Uma equipe de cientistas da Fundação Carlos Simon, em Valência, Espanha, alcançou um feito inédito: manter um útero humano vivo fora do corpo por um dia. O dispositivo, apelidado de ‘Mãe’, representa um avanço significativo no estudo de doenças uterinas, fertilização in vitro (FIV) e, potencialmente, na gestação humana.
O dispositivo, tecnicamente chamado PUPER (preservação do útero em perfusão), é descrito por Javier González, cientista biomédico que desenvolveu o aparelho, como um ‘corpo humano’ externo. Essencialmente, trata-se de uma caixa de metal sobre rodas, coberta por tubos de plástico flexíveis que simulam veias e artérias, conectando uma série de recipientes transparentes. O útero doado é colocado em um recipiente e conectado ao sistema, que bombeia sangue humano modificado para mantê-lo vivo.
A equipe espera manter os úteros doados vivos por tempo suficiente para observar um ciclo menstrual completo. Isso permitiria estudar doenças do útero, como a endometriose, e aprofundar o conhecimento sobre a implantação embrionária, um ponto crítico no sucesso da FIV.
Carlos Simon, fundador e diretor da fundação, enfatiza que, apesar dos avanços na tecnologia de FIV, a falha na implantação do embrião continua sendo um obstáculo significativo. O estudo detalhado desse processo em um órgão real e vivo pode fornecer informações valiosas para prevenir essas falhas.
A ‘Mãe’ é inspirada em tecnologias de perfusão normotérmica, já utilizadas para preservar órgãos doados para transplante, como fígados, rins e corações. Essas tecnologias visam prolongar o tempo de viabilidade dos órgãos fora do corpo, permitindo uma melhor correspondência entre doador e receptor e a avaliação da qualidade dos órgãos.

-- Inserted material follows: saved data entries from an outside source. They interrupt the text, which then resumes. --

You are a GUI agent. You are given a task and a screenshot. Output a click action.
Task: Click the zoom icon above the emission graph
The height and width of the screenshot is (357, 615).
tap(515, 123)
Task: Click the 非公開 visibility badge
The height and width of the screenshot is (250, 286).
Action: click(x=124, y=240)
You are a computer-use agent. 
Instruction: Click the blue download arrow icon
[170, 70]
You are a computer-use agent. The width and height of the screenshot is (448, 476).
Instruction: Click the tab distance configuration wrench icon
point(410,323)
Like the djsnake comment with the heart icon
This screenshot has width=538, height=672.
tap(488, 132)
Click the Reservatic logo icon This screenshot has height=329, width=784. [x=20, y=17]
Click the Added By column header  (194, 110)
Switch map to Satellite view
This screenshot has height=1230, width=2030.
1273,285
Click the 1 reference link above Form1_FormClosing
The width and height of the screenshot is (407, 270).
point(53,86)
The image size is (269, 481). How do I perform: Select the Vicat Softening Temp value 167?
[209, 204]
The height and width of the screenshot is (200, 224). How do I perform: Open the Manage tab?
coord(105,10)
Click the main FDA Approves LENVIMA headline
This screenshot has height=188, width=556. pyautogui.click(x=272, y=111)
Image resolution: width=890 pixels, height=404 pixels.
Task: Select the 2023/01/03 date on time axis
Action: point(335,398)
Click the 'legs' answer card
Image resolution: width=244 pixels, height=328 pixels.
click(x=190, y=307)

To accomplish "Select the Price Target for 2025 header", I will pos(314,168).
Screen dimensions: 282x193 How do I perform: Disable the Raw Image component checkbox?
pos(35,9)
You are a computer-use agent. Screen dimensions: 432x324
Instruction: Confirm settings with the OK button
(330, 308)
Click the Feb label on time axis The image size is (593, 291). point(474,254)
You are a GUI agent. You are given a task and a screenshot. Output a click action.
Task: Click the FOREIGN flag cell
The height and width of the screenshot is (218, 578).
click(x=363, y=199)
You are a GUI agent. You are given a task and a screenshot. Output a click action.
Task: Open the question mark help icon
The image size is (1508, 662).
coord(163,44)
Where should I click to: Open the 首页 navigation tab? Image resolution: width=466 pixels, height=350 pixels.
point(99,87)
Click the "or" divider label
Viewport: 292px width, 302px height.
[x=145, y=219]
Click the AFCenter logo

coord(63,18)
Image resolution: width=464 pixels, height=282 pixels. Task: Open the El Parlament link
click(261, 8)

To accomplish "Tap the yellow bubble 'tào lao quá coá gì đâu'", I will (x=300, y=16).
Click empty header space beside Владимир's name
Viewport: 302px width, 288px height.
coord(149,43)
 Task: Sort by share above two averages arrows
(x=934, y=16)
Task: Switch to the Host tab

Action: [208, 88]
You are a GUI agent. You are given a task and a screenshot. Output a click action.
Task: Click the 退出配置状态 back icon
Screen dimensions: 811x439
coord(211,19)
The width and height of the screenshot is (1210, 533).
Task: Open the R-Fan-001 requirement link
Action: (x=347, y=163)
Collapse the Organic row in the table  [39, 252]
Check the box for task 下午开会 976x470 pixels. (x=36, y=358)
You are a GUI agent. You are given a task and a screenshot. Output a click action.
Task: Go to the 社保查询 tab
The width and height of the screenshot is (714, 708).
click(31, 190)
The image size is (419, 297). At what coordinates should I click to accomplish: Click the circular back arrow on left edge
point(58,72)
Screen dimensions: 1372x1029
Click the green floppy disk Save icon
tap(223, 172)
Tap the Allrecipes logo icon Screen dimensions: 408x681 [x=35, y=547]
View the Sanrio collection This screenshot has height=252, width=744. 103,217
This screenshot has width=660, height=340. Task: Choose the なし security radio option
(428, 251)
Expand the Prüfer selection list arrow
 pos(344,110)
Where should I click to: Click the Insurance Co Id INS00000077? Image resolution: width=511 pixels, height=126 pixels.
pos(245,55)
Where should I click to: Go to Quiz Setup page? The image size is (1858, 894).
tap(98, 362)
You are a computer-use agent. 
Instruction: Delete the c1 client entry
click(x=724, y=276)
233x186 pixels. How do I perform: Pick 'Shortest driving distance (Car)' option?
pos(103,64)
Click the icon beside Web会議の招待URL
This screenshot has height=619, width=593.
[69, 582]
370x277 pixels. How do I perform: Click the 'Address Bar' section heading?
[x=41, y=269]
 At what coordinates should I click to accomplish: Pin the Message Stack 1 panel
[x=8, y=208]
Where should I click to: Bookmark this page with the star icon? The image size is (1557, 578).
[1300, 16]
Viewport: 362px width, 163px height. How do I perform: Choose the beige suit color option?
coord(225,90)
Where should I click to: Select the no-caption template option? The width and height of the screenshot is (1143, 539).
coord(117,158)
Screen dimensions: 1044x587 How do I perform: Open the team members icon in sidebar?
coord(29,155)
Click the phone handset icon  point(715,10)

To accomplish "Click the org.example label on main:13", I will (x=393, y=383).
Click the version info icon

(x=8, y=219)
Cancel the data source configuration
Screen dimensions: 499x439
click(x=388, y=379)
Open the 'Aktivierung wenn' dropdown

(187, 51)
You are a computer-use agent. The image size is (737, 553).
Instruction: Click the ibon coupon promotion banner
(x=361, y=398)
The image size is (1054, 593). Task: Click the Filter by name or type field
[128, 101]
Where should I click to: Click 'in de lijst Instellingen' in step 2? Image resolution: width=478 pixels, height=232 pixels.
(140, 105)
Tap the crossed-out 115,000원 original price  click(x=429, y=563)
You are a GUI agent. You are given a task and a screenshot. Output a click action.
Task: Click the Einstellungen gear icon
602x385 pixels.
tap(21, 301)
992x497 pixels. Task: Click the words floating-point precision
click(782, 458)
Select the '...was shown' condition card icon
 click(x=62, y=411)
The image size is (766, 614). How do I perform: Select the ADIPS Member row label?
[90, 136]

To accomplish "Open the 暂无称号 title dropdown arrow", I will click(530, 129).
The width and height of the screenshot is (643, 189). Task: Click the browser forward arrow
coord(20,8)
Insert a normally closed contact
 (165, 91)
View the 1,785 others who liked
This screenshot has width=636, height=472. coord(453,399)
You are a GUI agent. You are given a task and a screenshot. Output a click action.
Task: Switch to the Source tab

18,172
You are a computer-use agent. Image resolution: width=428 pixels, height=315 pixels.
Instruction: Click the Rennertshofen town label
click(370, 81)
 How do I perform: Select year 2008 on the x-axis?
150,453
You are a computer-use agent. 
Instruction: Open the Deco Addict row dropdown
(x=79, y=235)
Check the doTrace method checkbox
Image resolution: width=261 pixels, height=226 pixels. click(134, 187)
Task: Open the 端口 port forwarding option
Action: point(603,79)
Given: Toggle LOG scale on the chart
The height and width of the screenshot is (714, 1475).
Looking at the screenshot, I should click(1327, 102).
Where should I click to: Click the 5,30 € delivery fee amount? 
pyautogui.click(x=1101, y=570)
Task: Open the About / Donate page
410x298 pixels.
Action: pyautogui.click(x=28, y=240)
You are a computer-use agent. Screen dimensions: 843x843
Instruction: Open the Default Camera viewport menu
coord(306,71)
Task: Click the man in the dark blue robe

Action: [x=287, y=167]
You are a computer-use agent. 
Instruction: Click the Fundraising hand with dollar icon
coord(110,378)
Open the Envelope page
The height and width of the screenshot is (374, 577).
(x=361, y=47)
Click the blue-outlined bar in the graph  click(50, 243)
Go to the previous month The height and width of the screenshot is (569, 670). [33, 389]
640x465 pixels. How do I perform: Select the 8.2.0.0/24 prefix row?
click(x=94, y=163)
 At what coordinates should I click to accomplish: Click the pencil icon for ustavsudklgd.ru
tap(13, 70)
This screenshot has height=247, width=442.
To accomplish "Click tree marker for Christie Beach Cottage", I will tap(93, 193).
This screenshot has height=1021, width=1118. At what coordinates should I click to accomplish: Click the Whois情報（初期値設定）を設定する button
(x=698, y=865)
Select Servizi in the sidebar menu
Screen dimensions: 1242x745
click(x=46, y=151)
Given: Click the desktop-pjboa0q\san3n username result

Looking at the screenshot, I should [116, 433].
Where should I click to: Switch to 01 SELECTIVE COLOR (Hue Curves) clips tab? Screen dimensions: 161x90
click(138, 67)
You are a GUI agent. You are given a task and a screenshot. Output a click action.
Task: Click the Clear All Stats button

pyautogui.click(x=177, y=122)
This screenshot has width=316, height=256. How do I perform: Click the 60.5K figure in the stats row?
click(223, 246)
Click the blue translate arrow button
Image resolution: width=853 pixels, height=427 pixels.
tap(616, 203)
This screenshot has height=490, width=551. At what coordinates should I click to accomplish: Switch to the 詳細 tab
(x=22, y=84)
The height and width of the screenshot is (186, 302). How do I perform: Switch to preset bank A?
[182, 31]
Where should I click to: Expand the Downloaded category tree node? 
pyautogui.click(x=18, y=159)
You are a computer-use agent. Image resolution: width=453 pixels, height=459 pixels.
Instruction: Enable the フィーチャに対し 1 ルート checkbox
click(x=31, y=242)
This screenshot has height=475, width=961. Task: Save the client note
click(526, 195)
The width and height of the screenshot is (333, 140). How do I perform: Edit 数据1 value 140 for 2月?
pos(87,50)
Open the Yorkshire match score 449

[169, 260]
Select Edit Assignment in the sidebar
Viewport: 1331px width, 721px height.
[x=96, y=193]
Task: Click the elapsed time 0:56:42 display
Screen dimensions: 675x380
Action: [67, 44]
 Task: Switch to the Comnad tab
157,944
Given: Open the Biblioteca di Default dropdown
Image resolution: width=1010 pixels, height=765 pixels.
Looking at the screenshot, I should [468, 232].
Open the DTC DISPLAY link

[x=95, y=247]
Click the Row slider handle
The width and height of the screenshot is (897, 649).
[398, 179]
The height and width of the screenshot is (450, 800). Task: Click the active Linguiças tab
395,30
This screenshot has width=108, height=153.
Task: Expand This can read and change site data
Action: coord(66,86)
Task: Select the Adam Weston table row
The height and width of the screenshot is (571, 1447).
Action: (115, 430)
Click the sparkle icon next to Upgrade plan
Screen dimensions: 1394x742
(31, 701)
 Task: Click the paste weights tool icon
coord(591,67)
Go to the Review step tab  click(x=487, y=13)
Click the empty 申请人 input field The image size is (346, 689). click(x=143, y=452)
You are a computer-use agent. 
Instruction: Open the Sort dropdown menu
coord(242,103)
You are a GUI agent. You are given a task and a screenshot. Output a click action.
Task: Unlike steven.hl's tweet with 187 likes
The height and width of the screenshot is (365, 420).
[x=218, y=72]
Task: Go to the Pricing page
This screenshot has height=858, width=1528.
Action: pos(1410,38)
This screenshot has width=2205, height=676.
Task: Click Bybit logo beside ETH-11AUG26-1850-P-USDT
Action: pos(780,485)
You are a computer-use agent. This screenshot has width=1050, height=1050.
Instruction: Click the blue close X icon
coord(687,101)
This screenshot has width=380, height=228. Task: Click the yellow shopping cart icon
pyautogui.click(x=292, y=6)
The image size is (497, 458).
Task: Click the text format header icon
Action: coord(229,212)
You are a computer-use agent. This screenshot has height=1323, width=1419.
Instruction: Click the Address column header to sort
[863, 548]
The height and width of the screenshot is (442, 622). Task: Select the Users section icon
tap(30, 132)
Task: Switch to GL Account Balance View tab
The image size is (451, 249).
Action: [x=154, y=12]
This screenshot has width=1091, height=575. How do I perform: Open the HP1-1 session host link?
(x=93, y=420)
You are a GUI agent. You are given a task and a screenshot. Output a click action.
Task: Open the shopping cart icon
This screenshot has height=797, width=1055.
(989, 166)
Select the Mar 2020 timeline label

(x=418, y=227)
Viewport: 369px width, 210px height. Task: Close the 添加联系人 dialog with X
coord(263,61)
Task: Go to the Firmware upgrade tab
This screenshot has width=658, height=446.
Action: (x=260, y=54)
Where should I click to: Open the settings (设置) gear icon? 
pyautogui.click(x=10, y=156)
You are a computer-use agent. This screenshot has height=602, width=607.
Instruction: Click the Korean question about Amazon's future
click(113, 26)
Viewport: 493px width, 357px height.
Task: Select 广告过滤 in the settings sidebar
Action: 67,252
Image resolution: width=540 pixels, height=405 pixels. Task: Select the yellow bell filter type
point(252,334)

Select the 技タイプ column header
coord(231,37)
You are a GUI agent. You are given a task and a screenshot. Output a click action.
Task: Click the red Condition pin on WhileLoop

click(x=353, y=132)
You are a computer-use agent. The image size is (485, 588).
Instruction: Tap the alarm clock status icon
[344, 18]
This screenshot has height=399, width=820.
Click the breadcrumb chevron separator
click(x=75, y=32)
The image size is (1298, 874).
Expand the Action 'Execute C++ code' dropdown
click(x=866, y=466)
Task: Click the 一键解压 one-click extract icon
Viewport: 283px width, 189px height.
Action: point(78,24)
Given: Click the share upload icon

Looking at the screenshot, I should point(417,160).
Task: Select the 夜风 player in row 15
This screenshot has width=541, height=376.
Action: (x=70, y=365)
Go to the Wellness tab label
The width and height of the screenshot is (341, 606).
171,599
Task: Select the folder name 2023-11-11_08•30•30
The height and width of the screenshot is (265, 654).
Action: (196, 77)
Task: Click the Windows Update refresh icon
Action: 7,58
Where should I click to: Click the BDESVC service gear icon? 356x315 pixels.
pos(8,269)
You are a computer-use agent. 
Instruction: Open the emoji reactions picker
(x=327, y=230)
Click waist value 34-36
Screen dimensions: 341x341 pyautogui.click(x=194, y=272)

O dispositivo da Fundação Carlos Simon funciona da seguinte forma: uma bolsa de sangue é conectada a uma bomba, que atua como o coração. A bomba envia o sangue para um oxigenador, que adiciona oxigênio e remove dióxido de carbono, simulando a função dos pulmões. O sangue é aquecido e passa por sensores que monitoram os níveis de glicose e oxigênio, entre outros fatores. Um ‘rim’ remove os resíduos e, finalmente, o sangue chega ao útero, conectado às suas próprias ‘artérias’ e ‘veias’ de plástico. O órgão é mantido inclinado, como no corpo humano, e em um ambiente úmido para evitar o ressecamento.
Antes de trabalhar com úteros humanos, a equipe realizou testes com úteros de ovelhas por cerca de quatro anos. Os experimentos iniciais foram realizados em um centro de pesquisa animal em Zaragoza, onde os úteros de seis ovelhas foram conectados à máquina e mantidos vivos por um dia, utilizando sangue dos próprios animais. Após esses experimentos, a equipe retornou a Valência e modificou o dispositivo para criar a versão atual, ‘Mãe’.
Embora o trabalho ainda não tenha sido publicado, o potencial da ‘Mãe’ é imenso. A capacidade de manter um útero humano vivo fora do corpo abre novas portas para a pesquisa e o tratamento de doenças uterinas, o aprimoramento da FIV e, quem sabe, um dia possibilitar a gestação completa fora do corpo humano.